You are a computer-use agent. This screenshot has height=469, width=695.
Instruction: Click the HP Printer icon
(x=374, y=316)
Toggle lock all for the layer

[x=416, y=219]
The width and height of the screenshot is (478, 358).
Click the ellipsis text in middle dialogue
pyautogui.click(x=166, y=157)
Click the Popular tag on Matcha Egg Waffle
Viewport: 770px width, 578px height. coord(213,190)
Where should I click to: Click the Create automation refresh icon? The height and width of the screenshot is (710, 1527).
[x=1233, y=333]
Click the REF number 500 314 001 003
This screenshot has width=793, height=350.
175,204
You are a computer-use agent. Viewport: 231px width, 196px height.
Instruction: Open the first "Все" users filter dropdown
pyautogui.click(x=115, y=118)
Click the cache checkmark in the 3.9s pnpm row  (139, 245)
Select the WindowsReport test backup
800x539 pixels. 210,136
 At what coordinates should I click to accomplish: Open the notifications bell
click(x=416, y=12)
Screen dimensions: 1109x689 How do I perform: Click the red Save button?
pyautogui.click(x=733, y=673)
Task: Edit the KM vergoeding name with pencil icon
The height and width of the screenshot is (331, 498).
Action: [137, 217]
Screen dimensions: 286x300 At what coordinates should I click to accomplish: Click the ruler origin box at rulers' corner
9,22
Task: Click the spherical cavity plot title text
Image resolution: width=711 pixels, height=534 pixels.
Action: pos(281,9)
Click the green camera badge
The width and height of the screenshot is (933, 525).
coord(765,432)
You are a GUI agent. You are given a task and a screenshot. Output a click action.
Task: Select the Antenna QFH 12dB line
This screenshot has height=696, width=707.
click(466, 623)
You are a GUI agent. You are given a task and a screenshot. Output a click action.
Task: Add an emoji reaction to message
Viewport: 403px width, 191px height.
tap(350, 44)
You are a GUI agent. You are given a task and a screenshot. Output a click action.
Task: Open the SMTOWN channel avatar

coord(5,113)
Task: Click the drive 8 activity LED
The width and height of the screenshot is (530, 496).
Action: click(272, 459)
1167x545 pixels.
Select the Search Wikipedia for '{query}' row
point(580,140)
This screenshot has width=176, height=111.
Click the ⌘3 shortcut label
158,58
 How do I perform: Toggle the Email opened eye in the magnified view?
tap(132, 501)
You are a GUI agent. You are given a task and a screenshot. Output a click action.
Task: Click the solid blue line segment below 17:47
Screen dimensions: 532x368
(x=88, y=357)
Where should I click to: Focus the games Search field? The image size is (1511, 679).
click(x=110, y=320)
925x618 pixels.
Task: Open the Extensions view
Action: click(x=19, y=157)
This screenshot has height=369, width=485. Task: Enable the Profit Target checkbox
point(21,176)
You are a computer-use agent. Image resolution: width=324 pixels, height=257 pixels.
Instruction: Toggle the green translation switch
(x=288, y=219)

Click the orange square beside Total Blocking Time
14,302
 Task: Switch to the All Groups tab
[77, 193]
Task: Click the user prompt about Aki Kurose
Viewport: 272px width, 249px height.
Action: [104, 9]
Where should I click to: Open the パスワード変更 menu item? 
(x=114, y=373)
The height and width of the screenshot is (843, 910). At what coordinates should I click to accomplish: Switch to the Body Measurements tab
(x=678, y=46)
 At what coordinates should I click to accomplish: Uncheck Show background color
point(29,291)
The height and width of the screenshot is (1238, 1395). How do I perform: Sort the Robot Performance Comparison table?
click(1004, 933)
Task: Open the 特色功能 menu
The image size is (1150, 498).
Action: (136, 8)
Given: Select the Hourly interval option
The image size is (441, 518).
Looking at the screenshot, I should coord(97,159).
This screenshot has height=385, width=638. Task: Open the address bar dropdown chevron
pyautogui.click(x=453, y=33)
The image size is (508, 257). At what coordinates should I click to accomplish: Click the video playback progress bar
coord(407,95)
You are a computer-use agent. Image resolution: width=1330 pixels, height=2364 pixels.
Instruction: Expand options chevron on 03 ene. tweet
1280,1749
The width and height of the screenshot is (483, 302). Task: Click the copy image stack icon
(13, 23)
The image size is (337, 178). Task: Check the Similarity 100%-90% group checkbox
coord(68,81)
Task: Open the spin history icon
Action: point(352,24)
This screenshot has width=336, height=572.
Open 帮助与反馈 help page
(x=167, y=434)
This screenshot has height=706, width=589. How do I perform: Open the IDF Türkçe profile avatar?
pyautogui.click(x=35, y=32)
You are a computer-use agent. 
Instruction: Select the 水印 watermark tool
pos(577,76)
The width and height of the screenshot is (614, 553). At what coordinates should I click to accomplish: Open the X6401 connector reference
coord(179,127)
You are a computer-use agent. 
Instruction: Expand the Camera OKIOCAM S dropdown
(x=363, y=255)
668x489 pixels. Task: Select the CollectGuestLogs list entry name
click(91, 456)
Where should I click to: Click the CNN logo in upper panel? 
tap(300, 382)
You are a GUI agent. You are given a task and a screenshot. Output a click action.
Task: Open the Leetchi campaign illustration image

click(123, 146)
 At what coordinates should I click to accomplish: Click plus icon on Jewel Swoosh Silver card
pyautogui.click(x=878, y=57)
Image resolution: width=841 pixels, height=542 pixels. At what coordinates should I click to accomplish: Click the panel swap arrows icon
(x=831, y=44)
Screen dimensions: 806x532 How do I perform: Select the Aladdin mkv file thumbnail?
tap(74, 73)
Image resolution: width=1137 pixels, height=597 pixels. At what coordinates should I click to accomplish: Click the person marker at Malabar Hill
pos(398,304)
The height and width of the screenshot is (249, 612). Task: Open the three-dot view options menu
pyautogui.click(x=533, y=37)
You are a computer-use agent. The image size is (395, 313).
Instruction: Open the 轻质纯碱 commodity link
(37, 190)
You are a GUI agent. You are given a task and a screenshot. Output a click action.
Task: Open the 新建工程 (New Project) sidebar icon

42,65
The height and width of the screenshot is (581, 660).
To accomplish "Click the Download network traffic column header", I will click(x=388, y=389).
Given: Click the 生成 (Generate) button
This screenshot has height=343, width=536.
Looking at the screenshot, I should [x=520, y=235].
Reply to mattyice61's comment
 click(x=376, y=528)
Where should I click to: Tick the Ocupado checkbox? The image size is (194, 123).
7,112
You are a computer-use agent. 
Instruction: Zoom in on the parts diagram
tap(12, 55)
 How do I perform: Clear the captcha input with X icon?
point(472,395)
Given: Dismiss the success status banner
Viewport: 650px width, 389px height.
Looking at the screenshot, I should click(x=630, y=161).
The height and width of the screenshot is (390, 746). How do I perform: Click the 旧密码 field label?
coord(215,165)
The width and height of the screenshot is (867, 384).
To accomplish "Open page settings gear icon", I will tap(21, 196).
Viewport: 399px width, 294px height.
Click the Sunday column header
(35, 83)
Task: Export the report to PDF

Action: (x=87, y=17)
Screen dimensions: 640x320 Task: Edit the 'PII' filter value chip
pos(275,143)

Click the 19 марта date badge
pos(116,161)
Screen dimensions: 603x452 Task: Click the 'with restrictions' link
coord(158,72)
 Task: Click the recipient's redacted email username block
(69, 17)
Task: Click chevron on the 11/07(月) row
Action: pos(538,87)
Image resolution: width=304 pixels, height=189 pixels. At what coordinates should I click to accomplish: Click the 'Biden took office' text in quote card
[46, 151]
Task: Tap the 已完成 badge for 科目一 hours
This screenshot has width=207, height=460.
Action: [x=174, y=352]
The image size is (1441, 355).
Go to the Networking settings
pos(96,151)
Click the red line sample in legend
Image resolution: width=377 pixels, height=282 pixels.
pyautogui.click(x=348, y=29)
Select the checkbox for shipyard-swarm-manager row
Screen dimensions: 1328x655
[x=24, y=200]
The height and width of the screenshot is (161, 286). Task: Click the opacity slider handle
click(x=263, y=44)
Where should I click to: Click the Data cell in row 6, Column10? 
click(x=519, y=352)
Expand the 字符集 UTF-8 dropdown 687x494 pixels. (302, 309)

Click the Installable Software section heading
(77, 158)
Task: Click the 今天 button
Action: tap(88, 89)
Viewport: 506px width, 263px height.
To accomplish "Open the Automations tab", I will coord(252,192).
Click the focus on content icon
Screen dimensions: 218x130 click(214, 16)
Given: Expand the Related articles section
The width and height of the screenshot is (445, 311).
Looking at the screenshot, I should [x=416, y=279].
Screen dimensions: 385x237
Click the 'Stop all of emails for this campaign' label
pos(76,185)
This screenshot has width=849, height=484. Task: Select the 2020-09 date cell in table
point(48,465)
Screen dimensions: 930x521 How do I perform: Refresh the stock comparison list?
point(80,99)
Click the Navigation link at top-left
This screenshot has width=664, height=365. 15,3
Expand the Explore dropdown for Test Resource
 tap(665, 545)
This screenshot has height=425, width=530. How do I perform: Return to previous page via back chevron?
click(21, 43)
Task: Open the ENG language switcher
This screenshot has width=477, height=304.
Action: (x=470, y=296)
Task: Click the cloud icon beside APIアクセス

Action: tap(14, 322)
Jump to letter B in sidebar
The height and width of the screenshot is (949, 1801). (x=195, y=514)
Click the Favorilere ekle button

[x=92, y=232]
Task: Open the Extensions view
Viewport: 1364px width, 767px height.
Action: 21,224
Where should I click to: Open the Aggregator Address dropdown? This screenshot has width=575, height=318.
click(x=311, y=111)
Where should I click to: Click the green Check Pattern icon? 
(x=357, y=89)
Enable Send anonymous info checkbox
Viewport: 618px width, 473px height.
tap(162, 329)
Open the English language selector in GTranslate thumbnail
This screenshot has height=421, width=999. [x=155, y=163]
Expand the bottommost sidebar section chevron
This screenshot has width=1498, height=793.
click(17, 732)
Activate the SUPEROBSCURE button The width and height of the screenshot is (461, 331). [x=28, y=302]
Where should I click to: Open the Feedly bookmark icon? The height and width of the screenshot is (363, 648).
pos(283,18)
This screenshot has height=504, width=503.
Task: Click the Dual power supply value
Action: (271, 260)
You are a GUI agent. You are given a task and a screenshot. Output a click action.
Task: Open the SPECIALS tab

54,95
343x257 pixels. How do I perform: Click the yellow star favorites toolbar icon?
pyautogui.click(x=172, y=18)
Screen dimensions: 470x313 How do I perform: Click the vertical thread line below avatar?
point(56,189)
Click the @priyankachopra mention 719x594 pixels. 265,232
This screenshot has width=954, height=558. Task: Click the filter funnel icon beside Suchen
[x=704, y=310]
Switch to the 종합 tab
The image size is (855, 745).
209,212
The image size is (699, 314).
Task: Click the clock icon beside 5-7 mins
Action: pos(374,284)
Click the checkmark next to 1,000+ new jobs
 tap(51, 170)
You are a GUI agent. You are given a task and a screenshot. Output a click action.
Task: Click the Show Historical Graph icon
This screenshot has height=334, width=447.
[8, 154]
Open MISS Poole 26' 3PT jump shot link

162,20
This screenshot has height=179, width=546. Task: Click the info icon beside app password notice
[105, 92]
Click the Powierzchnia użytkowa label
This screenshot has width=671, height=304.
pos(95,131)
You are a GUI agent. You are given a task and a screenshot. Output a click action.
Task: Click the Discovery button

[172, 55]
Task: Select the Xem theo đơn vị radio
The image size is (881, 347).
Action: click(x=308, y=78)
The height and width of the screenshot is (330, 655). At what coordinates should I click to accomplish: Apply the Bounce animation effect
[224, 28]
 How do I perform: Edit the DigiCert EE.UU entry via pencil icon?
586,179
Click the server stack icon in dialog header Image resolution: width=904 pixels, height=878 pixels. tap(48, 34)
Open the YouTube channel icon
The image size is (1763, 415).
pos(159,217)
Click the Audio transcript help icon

++++++++++++++++++++

> What is being asked
An answer is complete only when it holds every line above containing the string "computer".

> Response to the exercise
You are a computer-use agent. This screenshot has height=469, width=695.
You are a computer-use agent. Viewport: 231px width, 196px height.
You are a computer-use agent. Image resolution: width=324 pixels, height=257 pixels.
You are a computer-use agent. Image resolution: width=1330 pixels, height=2364 pixels.
You are a computer-use agent. 
You are a computer-use agent. 
You are a computer-use agent. The image size is (395, 313).
You are a computer-use agent. 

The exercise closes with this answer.